Epstein-Barr virus-positive inflammatory follicular dendritic cell sarcoma with significant granuloma : case report and literature review
© 2024. The Author(s)..
BACKGROUND: Epstein-Barr virus-positive inflammatory follicular dendritic cell sarcoma (EBV+IFDCS) is a rare disease characterized by mild clinical symptoms and non-specific imaging findings. The diagnosis of the disease depends on pathological diagnosis. However, EBV+IFDCS has a very broad spectrum of histological morphology and immune phenotypes, and its histopathological features have not been fully described by pathologists.

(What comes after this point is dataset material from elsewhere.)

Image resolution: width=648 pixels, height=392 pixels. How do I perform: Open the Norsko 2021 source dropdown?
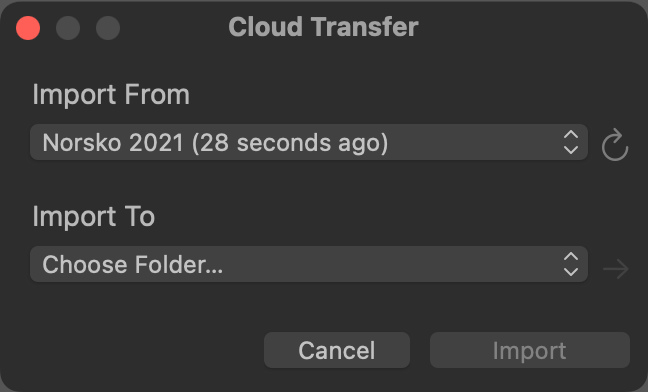(x=309, y=142)
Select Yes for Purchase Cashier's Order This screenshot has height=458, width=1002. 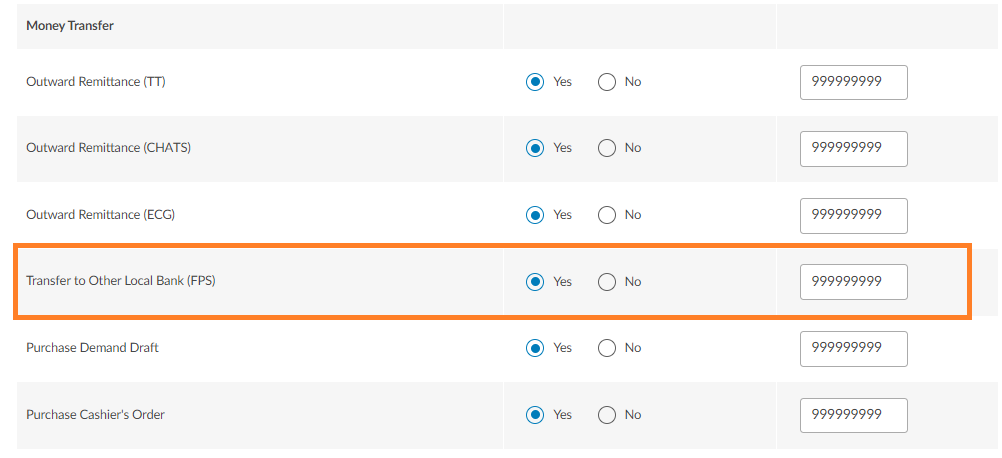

CASE PRESENTATION: A 59-year-old female, with no significant discomfort, was found to have a splenic mass during a routine physical examination. Microscopic examination at low magnification revealed numerous epithelioid granulomas, amidst which a substantial inflammatory response was observed. Interspersed among the dense inflammatory cells were spindle or oval-shaped cells, distributed sporadically with indistinct boundaries. Under high magnification, these spindle cells had subtle features: smooth and clear nuclear membranes, inconspicuous small nucleoli, and infrequent mitotic figures. Immunophenotypically, the spindle cells expressed CD21 and CD23, and Epstein-Barr encoding region (EBER) in situ hybridization yielded positive results. The inflammatory milieu predominantly consisted of T cells, with a minority of plasma cells expressing IgG4. The confluence of morphological and immunohistochemical findings led to the final pathological diagnosis of EBV+IFDCS in this case.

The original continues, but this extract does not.